Le tasse nazionali e locali sono sempre più insostenibili. La burocrazia è borbonica e frustrante. I prezzi dei prodotti venduti sono alti (per sostenere certamente i costi, ma per molto tempo anche per un eccesso di lucro). Individualismo (incapacità di muoversi per area, settore, ecc.). Manca l’idea di lavorare insieme come tante unità di un sistema che si richiami un po’ ai centri commerciali. L’immagine del singolo negozio cresce se tutt’intorno si eleva la qualità dell’offerta. Scarsa fantasia e pigrizia (non è più tempo di aspettare passivamente che il cliente entri nel negozio). Incentivi, iniziative, ecc. che coinvolgano dall’esterno i potenziali clienti. Premessa che favorisce l’entrata nei negozi. Qualità del prodotto. La presenza di decine di negozi stagionali che caratterizzano intere vie (Dante, Carducci, ecc.) non favoriscono una buona qualità sia nell’offerta del prodotto, sia nel decoro dell’allestimento.

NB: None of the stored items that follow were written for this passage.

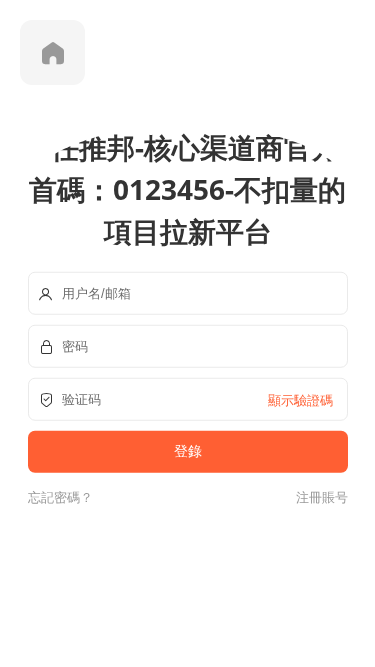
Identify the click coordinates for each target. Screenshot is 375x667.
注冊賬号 (319, 496)
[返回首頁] (52, 52)
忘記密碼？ (60, 496)
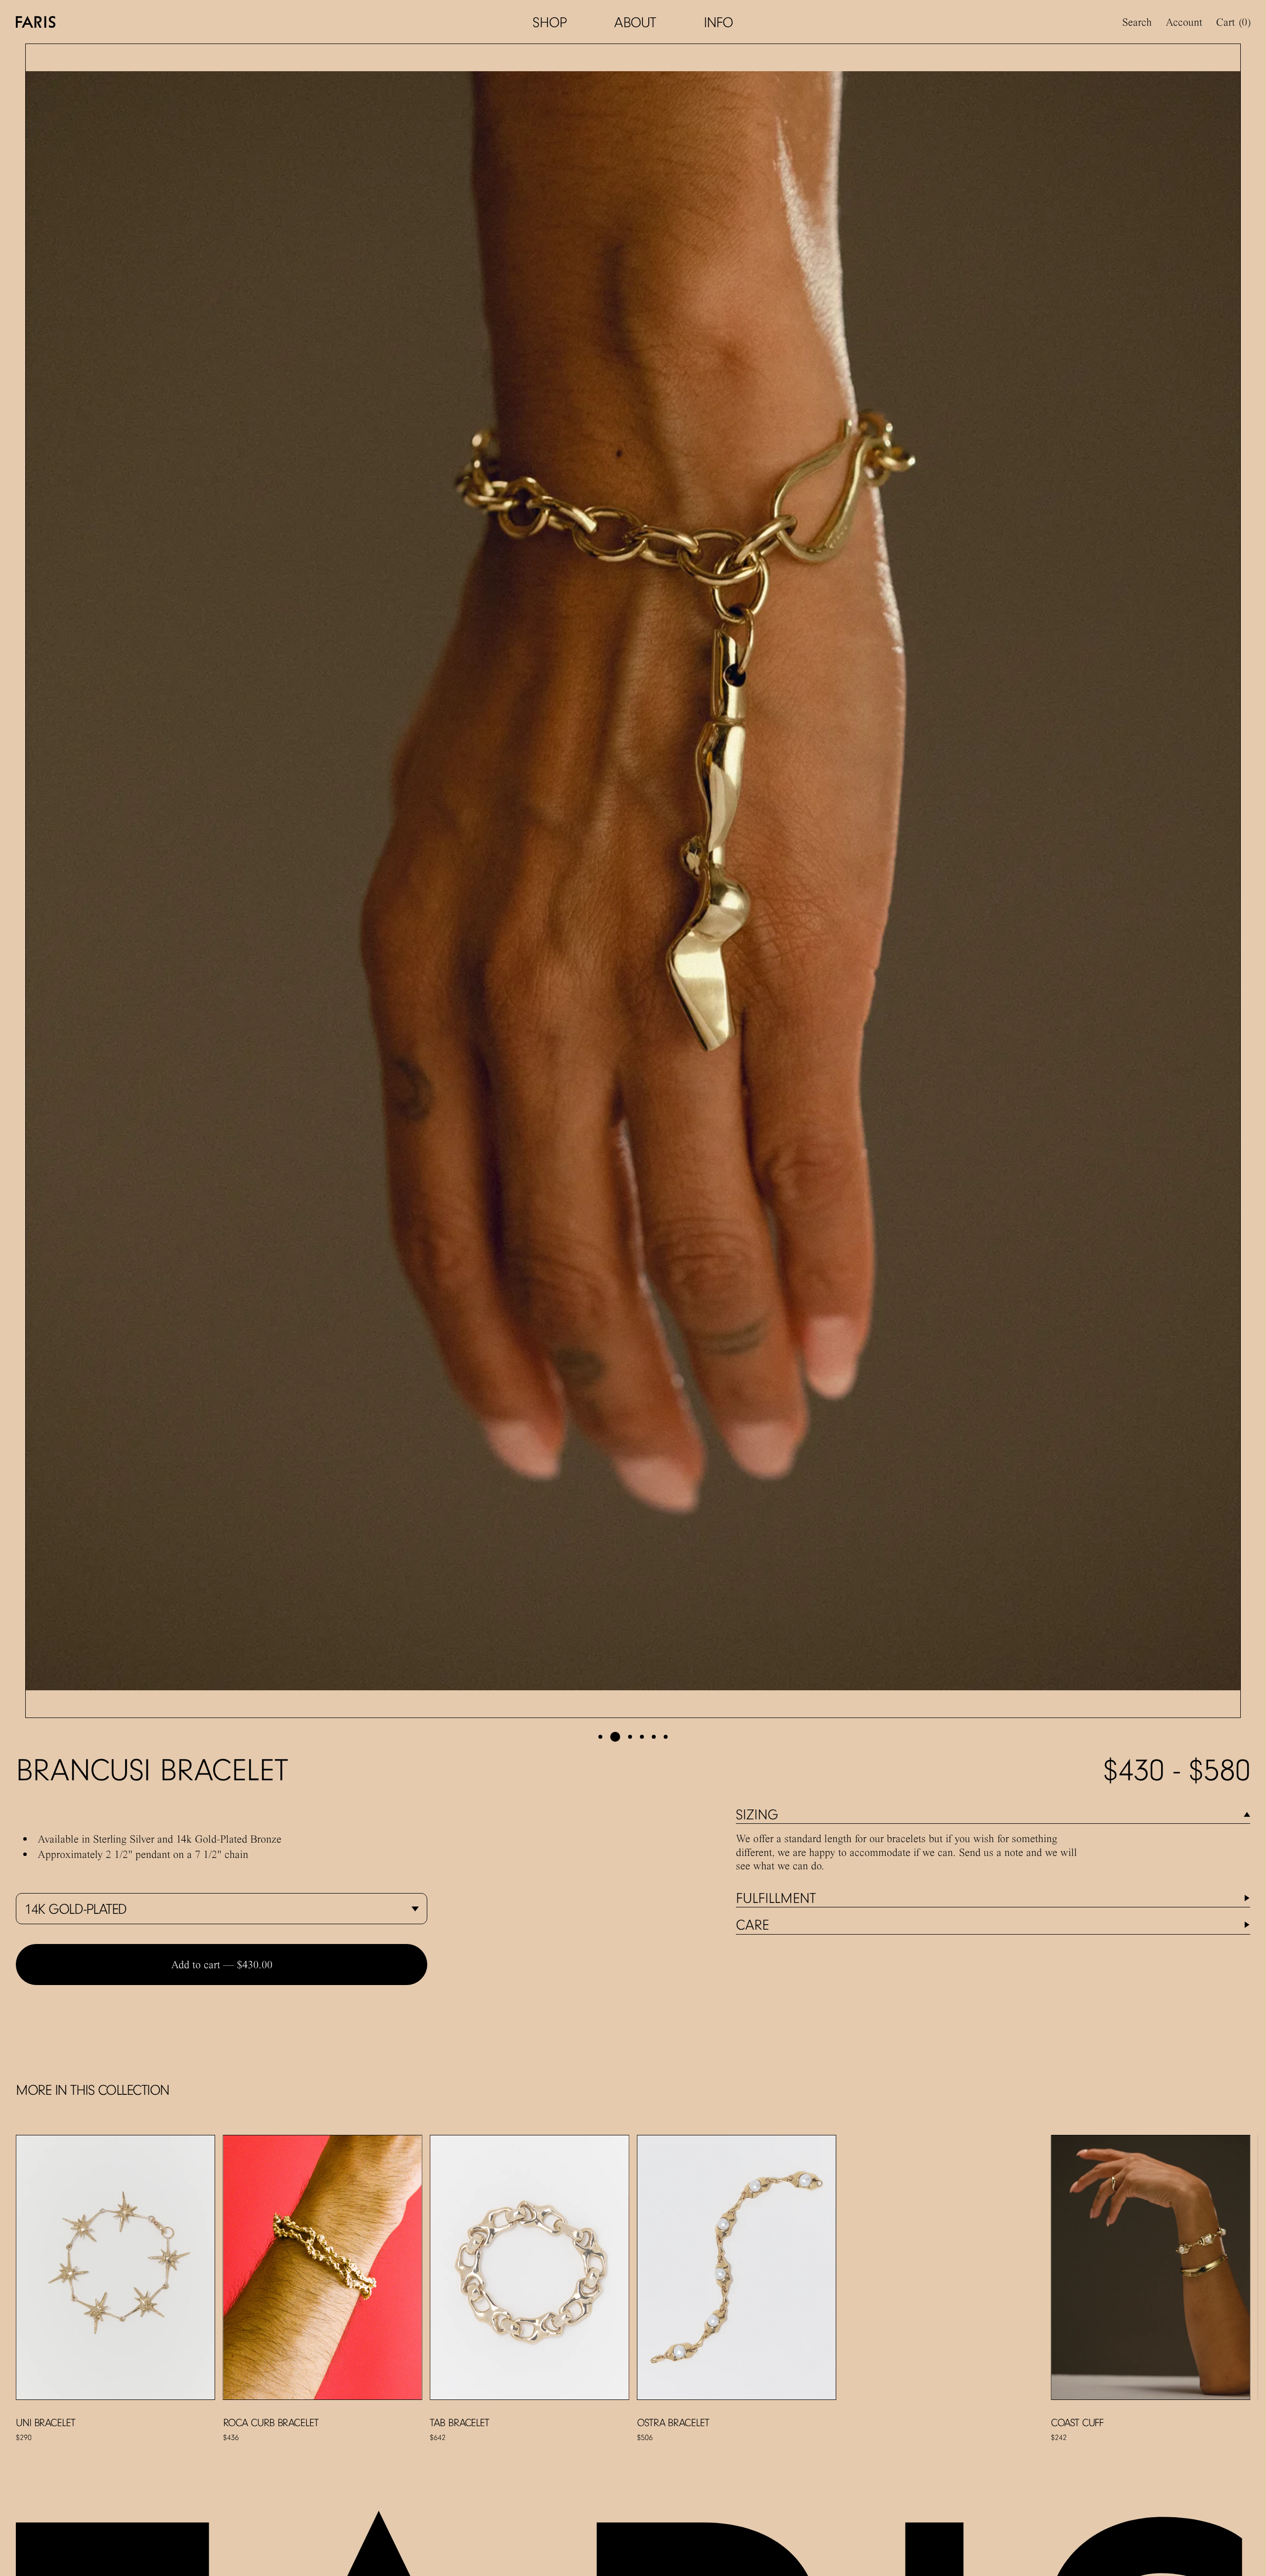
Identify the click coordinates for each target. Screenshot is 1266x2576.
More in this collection (92, 2089)
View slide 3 (630, 1737)
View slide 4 (642, 1737)
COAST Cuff (1077, 2422)
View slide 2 (615, 1737)
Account (1184, 21)
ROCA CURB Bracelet (270, 2422)
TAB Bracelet (459, 2422)
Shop (550, 22)
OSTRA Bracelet (673, 2422)
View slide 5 (654, 1737)
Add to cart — (221, 1964)
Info (718, 22)
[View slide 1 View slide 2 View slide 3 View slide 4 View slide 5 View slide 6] (633, 881)
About (635, 22)
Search (1137, 21)
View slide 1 (600, 1737)
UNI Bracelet (45, 2422)
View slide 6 (666, 1737)
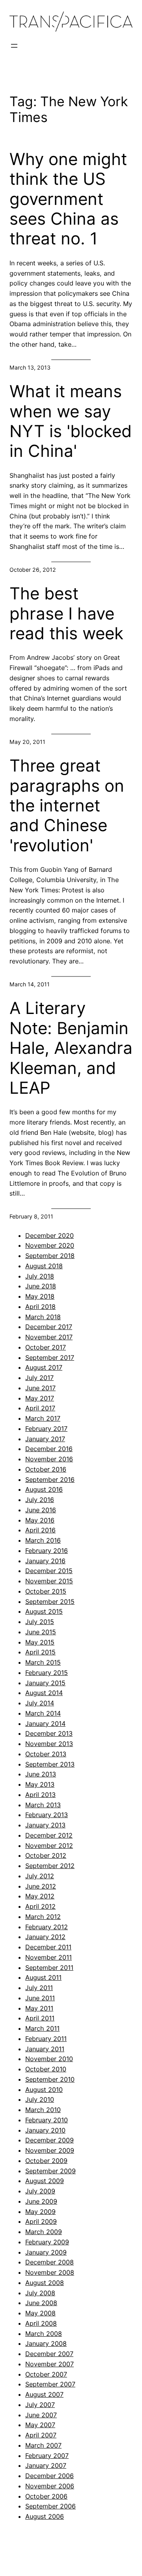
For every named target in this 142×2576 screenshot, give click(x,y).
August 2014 (44, 1693)
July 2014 (39, 1703)
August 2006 (44, 2516)
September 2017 (49, 1357)
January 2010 (45, 2130)
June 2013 (40, 1774)
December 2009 (49, 2140)
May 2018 (39, 1296)
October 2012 (45, 1855)
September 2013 (50, 1764)
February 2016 (46, 1551)
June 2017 (40, 1388)
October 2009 (46, 2161)
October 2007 (46, 2374)
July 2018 (39, 1276)
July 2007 (40, 2405)
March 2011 (42, 2028)
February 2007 (47, 2456)
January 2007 (45, 2465)
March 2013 (43, 1805)
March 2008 (43, 2334)
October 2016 (45, 1469)
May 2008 (40, 2313)
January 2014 (45, 1723)
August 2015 (44, 1611)
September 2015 (50, 1601)
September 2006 (50, 2506)
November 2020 (49, 1245)
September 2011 (49, 1967)
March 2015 (43, 1662)
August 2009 (44, 2181)
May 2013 (39, 1784)
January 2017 (45, 1439)
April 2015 (40, 1652)
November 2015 (49, 1581)
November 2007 (49, 2364)
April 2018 (40, 1307)
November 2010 (49, 2059)
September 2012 (50, 1866)
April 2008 (41, 2323)
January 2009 (46, 2252)
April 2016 (40, 1530)
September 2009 (50, 2171)
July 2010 (39, 2099)
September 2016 (50, 1479)
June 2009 (41, 2201)
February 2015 (46, 1673)
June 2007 (41, 2415)
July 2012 (39, 1876)
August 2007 (44, 2394)
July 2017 (39, 1378)
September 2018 (50, 1256)
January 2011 (44, 2049)
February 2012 (46, 1927)
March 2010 (43, 2110)
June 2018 (40, 1286)
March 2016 (43, 1540)
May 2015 (39, 1642)
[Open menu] (14, 46)
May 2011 (39, 2008)
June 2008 (41, 2303)
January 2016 (45, 1561)
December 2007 (49, 2354)
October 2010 (45, 2069)
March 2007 (43, 2445)
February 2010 (46, 2120)
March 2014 (43, 1713)
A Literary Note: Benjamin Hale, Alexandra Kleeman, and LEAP (71, 1048)
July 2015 (39, 1622)
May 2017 (39, 1398)
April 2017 (40, 1408)
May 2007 (40, 2425)
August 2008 (44, 2283)
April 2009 (41, 2221)
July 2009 (40, 2191)
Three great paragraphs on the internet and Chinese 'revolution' (66, 805)
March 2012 (43, 1917)
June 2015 (40, 1632)
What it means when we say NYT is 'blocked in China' (70, 421)
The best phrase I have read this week (66, 613)
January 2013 (45, 1825)
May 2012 (39, 1896)
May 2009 (40, 2212)
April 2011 (39, 2018)
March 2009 (43, 2232)
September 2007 (50, 2384)
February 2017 (46, 1429)
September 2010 (50, 2079)
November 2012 (49, 1845)
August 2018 (44, 1266)
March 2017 (42, 1418)
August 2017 (43, 1367)
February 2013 (46, 1815)
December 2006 (49, 2476)
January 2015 (45, 1683)
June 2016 (40, 1510)
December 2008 (49, 2262)
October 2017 (45, 1347)
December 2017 (48, 1327)
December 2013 (49, 1733)
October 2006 (46, 2496)
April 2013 (40, 1795)
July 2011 (39, 1988)
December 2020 (49, 1235)
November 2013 (49, 1744)
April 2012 (40, 1906)
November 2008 (49, 2272)
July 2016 (39, 1500)
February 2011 (46, 2039)
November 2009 (49, 2150)
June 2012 (40, 1886)
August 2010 (44, 2089)
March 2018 (43, 1317)
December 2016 (49, 1449)
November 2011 (48, 1957)
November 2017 (49, 1337)
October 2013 (45, 1754)
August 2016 (44, 1489)
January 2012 (45, 1937)
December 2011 (48, 1947)
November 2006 (49, 2486)
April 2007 (40, 2435)
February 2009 (47, 2242)
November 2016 (49, 1459)
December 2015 (49, 1571)
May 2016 (39, 1520)
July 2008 (40, 2293)
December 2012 (49, 1835)
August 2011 (43, 1977)
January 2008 (46, 2343)
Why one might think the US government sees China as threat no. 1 (68, 199)
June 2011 (40, 1998)
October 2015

Proposte contro il degrado. Le vetrine dei negozi sfitti dovrebbero essere allestite con prodotti in esposizione temporanea. Il vantaggio è triplice: 1) evitare buchi morti e degradanti nelle vie commerciali, 2) i proprietari dei locali avranno locali sempre attivi e appetibili per venderli o affittarli, 3) gli espositori avranno più potenzialità per vendere i loro prodotti. In compenso dovrebbero sostenere i costi (o in parte) dell’allestimento e dignitosa sistemazione dei locali. Le serrande chiuse nelle zone centrali dovrebbero essere dipinte con colori gradevoli, e/o coperte con soluzioni floreali per salvaguardare il decoro della zona. Garantire il decoro di una città è un obbligo che coinvolge ogni singolo cittadino. Associazioni di categoria e enti locali dovrebbero mettersi con pazienza intorno ad un tavolo e vagliare tutte le possibilità per arginare questo declino (non è solo economico, ma anche estetico). Elaborare una programmazione, sistemi di incentivi e disincentivi, nuove regolamentazioni, ecc.. Uscire tutti dal proprio particulare, fare sistema. Deve essere la città nel suo complesso al centro del rilancio, con tutte le sue energie e potenzialità per superare criticità vecchie e nuove. Non è più tempo di furbizie e pigrizie.